§ **WHAT IS NEEDED**
Please reproduce, exactly and with nothing added, the line containing "The width and height of the screenshot is (996, 621)." and every line after it to the end of the records.
(Beginning of SUPPLIED RECORDS)
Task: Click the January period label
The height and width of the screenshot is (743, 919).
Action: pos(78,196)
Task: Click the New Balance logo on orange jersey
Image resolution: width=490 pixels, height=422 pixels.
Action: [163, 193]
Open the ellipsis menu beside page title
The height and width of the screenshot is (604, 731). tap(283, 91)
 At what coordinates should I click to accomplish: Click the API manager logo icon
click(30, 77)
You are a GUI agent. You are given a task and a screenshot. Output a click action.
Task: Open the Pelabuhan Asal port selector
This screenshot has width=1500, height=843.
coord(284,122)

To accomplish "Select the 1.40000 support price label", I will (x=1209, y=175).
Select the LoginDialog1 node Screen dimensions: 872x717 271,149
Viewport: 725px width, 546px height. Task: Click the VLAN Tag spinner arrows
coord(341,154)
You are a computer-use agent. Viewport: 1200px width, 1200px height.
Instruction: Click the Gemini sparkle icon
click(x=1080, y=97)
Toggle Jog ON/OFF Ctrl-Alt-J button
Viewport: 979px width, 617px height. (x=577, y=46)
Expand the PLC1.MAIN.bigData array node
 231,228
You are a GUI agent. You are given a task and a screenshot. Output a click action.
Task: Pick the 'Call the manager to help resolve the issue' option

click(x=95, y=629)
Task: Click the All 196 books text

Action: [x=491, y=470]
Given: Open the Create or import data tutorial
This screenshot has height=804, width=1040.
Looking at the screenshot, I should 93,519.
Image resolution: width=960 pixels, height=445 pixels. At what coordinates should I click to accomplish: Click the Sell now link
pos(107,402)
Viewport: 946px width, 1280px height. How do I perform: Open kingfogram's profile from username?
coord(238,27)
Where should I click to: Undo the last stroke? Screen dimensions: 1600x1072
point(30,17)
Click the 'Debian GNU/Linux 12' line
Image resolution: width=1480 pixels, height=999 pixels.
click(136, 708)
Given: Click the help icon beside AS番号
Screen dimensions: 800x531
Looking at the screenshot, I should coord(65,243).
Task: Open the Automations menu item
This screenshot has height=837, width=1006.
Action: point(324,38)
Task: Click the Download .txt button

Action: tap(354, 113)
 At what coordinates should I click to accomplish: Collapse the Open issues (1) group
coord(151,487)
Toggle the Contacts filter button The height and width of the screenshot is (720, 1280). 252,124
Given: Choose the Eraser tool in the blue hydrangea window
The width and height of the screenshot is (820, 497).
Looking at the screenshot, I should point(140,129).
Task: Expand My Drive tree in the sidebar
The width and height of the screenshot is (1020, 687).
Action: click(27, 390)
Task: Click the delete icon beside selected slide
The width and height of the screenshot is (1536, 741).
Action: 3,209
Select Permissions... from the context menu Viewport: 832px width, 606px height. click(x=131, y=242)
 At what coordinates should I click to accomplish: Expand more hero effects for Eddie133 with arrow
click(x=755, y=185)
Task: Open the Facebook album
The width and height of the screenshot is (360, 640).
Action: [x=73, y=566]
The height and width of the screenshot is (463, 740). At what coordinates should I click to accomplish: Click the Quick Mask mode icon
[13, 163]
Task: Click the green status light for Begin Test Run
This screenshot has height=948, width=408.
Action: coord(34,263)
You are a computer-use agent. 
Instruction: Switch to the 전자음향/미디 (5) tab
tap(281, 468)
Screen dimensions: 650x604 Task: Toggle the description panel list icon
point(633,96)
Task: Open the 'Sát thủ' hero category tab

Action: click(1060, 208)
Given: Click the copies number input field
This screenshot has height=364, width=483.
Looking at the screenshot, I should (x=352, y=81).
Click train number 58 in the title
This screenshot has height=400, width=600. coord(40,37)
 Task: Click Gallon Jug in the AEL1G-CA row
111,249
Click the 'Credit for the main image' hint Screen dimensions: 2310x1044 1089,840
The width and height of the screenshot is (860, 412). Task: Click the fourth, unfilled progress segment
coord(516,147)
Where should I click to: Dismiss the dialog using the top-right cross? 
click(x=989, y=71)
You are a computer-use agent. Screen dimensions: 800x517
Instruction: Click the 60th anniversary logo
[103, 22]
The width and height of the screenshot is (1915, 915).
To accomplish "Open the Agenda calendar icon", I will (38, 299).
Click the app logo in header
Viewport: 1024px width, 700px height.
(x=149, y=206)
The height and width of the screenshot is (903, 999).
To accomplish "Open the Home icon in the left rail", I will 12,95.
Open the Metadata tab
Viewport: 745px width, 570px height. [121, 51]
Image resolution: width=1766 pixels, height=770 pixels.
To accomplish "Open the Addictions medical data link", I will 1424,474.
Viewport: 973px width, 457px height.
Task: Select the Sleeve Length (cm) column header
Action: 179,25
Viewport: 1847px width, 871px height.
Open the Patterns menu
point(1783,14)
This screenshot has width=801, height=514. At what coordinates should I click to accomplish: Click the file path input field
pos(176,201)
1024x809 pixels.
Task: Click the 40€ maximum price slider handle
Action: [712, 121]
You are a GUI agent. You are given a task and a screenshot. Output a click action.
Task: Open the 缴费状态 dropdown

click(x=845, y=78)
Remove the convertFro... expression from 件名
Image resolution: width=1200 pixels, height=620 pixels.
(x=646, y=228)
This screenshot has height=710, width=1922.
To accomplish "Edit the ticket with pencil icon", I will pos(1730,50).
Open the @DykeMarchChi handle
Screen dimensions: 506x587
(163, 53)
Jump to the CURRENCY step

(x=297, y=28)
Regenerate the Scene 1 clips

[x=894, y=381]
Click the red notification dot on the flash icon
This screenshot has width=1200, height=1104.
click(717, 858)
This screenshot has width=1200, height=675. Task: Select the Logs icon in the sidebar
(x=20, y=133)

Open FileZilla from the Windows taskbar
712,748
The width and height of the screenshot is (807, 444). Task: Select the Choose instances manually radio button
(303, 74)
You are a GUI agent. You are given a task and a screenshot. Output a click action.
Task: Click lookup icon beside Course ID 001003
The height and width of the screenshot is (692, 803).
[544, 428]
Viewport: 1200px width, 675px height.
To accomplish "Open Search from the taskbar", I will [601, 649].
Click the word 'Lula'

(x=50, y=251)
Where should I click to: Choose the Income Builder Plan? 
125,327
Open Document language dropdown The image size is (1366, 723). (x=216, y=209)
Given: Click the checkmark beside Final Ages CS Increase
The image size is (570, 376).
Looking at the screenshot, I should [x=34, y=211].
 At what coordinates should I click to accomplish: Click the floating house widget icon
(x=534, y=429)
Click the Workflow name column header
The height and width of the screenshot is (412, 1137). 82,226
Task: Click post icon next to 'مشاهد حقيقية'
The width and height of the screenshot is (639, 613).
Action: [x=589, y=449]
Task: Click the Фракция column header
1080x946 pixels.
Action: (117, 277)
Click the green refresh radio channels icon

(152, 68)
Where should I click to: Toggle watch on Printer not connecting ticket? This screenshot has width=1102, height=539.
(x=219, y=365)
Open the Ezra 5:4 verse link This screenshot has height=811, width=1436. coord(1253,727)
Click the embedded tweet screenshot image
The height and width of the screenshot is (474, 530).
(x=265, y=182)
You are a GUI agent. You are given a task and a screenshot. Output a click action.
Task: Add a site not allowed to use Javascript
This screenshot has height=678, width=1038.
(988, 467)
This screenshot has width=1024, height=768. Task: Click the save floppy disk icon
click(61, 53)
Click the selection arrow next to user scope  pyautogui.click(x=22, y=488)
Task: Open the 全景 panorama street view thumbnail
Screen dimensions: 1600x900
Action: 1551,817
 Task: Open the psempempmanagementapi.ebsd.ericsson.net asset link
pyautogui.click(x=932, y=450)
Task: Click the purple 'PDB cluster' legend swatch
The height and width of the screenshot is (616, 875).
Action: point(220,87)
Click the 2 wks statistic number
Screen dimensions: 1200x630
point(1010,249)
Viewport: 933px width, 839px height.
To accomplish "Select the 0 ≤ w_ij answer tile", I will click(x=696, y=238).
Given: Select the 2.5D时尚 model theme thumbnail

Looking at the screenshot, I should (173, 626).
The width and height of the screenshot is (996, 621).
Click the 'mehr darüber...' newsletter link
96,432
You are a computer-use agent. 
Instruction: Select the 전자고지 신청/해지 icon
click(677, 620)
(End of SUPPLIED RECORDS)
§ **WORKED SOLUTION**
The width and height of the screenshot is (996, 621).
Click the 'mehr darüber...' newsletter link
96,432
You are a computer-use agent. 
Instruction: Select the 전자고지 신청/해지 icon
click(677, 620)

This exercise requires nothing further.